Basic Example
This short notebook shows how to get started with HiggsDNA and Coffea.
[1]:
from higgs_dna.utils.logger_utils import setup_logger
from higgs_dna.workflows import DYStudiesProcessor
from coffea import processor
import json
from importlib import resources
[6]:
fileset = {
"DYJetsToLL_M-50_TuneCP5_13TeV-amcatnloFXFX-pythia8": [
"samples/skimmed_nano/DYJetsToLL--UL17_v6-v2_109_Skim.root"
]
}
[7]:
with resources.open_text("higgs_dna.metaconditions", "Era2017_legacy_xgb_v1.json") as f:
metaconditions = json.load(f)
[8]:
processor_instance = DYStudiesProcessor(
metaconditions=metaconditions,
do_systematics=False,
apply_trigger=True,
output_location="output/basics"
)
[9]:
iterative_run = processor.Runner(
executor = processor.IterativeExecutor(compression=None),
schema=processor.NanoAODSchema,
)
out = iterative_run(
fileset,
treename="Events",
processor_instance=processor_instance,
)
/work/gallim/devel/HiggsDNA/higgs_dna/workflows/base.py:216: PerformanceWarning: DataFrame is highly fragmented.
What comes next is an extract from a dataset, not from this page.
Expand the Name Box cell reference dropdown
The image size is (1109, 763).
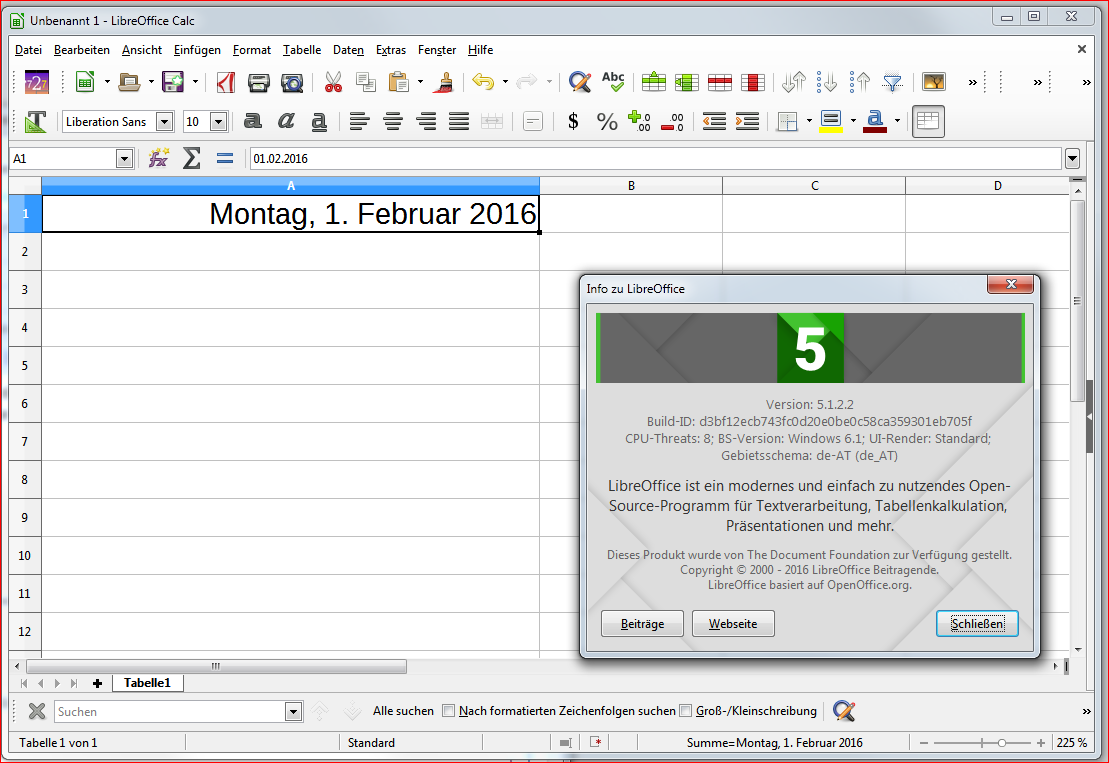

This is usually the result of calling `frame.insert` many times, which has poor performance. Consider joining all columns at once using pd.concat(axis=1) instead. To get a de-fragmented frame, use `newframe = frame.copy()`
output[f"{prefix}_{subfield}"] = awkward.to_numpy(
/work/gallim/devel/HiggsDNA/higgs_dna/workflows/base.py:220: PerformanceWarning: DataFrame is highly fragmented. This is usually the result of calling `frame.insert` many times, which has poor performance. Consider joining all columns at once using pd.concat(axis=1) instead. To get a de-fragmented frame, use `newframe = frame.copy()`
output[field] = awkward.to_numpy(diphotons[field])